-- start of RECORDS SUPPLIED --

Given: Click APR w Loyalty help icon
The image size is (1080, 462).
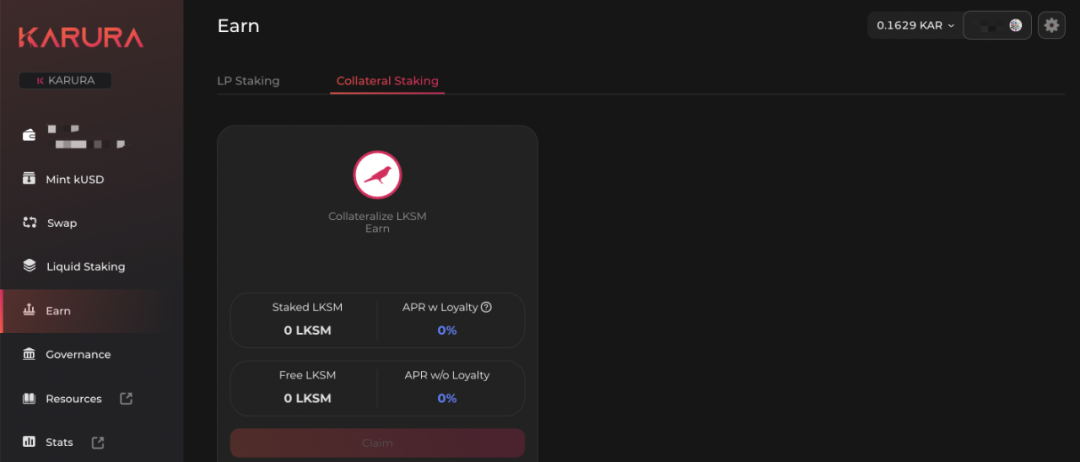Looking at the screenshot, I should click(486, 307).
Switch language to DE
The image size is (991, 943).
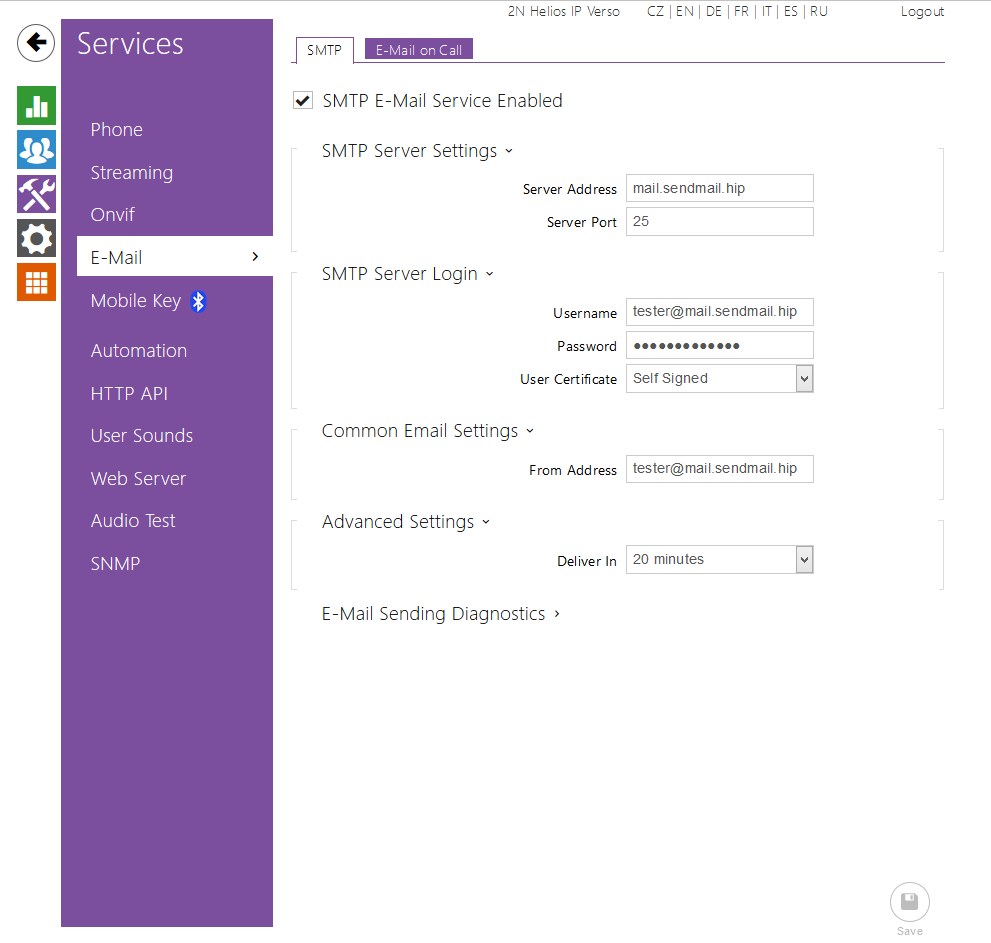pyautogui.click(x=713, y=12)

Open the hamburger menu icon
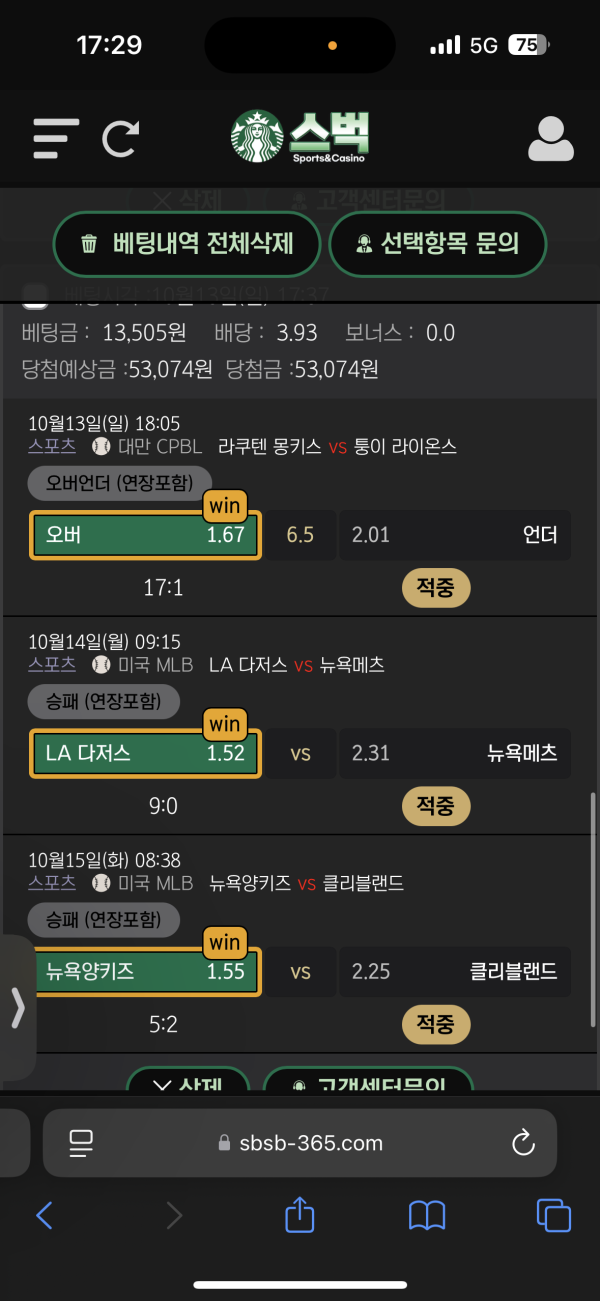point(55,138)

-- end of RECORDS SUPPLIED --

WHAT YOU HAVE TO DO
Print every line of the material above word for word, but leave the pictures out.

RESULT FOR THIS EXERCISE
Given: Click APR w Loyalty help icon
The image size is (1080, 462).
Looking at the screenshot, I should click(486, 307).
Switch language to DE
The image size is (991, 943).
pyautogui.click(x=713, y=12)

Open the hamburger menu icon
point(55,138)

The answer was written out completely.